Below is some data. Retype exactly the lines starting at the one with "Task: Click the EURUSD,Daily chart title text" and ending at the one with "Open the 扫描 mode dropdown set to 自动".

◆ Data for processing
↓

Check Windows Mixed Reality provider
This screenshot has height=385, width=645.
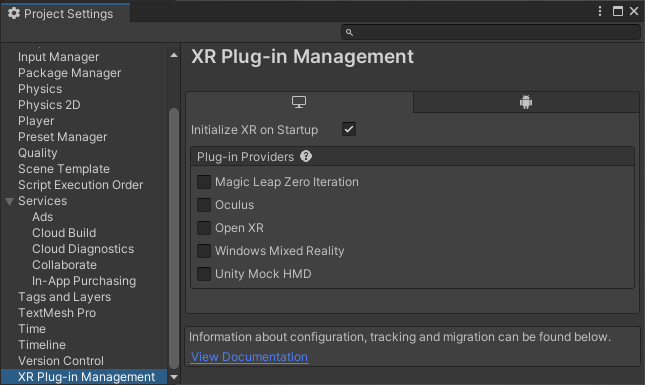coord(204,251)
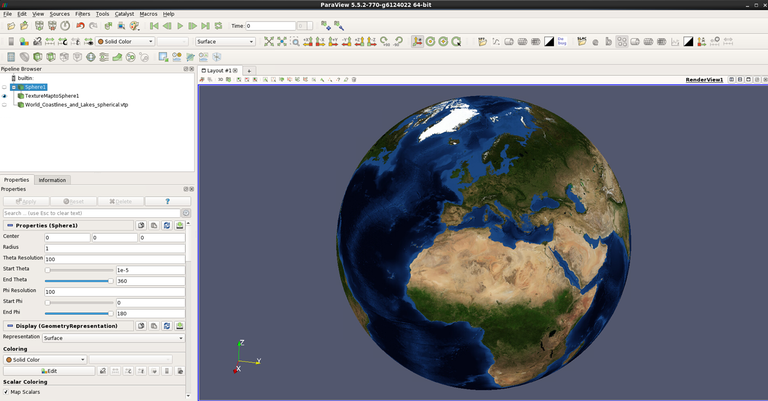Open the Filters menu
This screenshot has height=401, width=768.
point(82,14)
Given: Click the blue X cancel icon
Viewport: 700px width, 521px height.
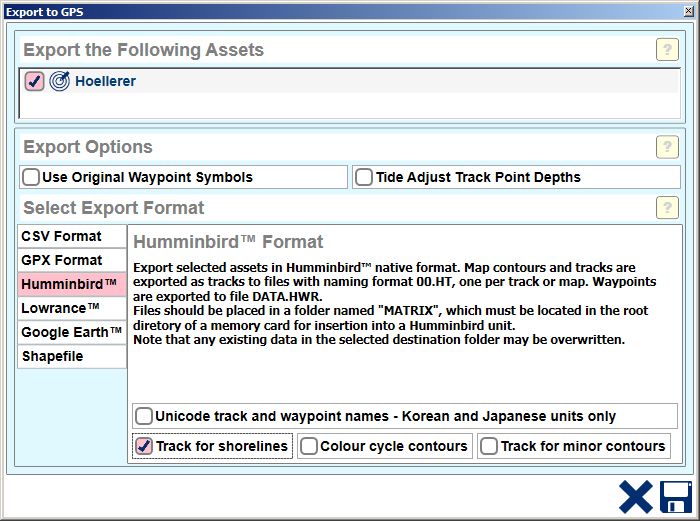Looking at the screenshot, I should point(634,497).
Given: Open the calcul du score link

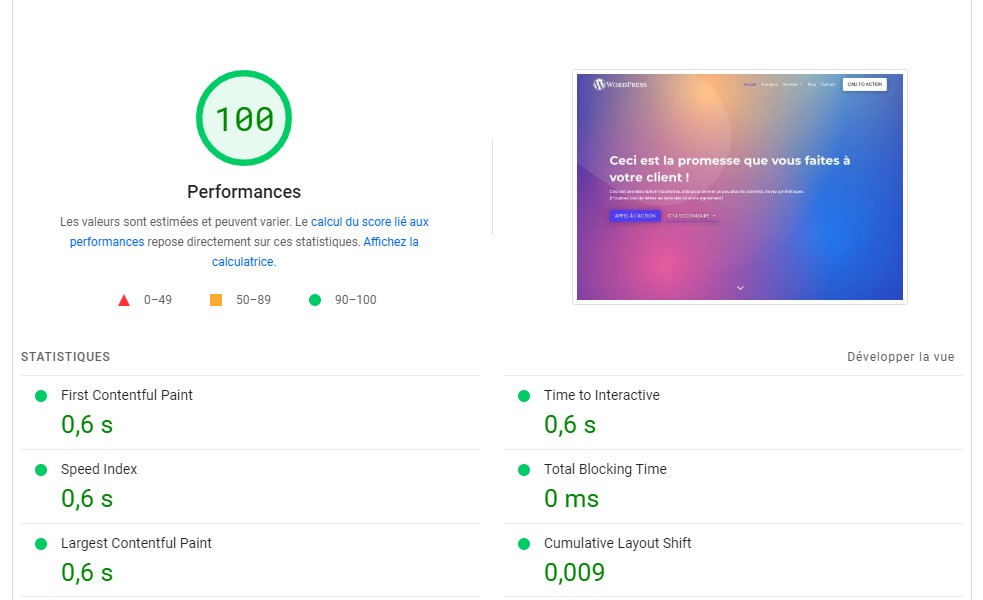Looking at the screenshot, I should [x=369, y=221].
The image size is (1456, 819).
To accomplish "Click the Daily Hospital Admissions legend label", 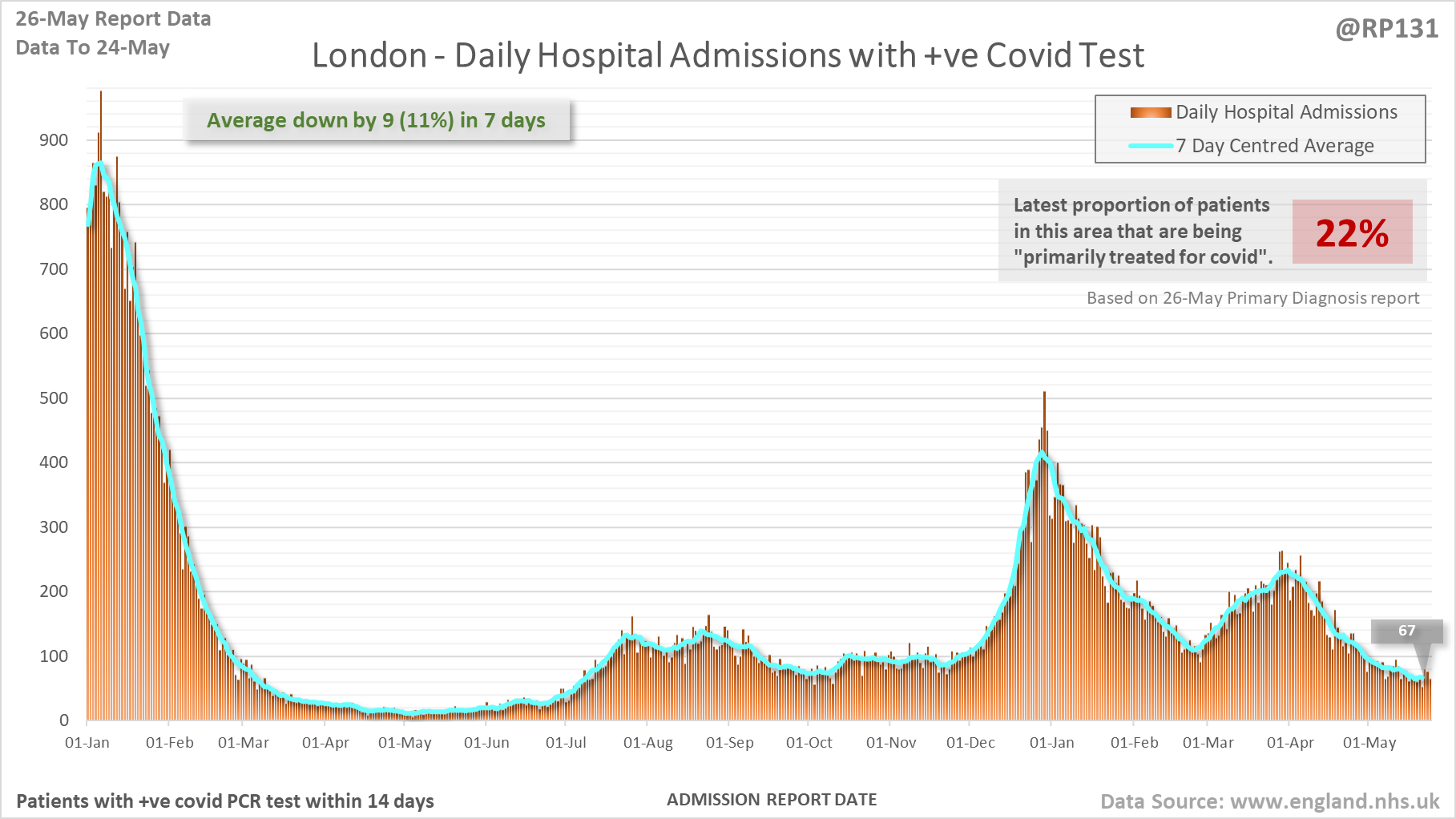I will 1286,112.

↑
↓

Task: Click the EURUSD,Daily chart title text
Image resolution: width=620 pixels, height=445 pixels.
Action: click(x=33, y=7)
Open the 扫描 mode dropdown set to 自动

↑
↓

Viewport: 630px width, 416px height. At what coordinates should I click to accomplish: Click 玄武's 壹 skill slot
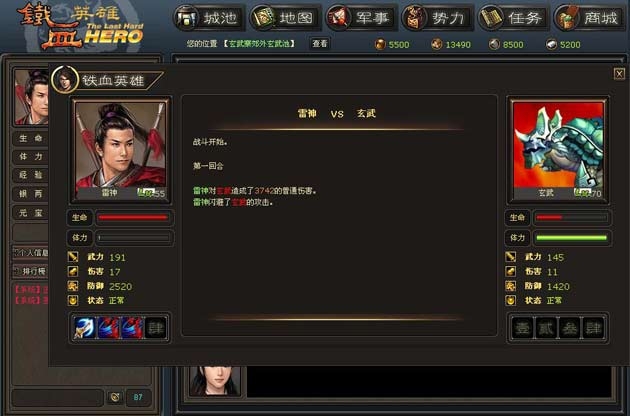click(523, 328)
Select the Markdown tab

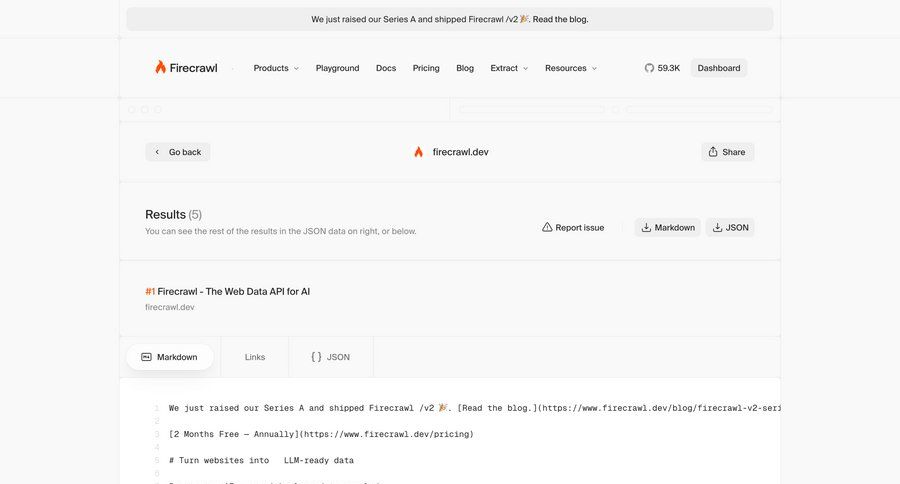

↑

◆ Final answer
Task: Click the EURUSD,Daily chart title text
Image resolution: width=620 pixels, height=445 pixels.
Action: click(x=33, y=7)
Open the 扫描 mode dropdown set to 自动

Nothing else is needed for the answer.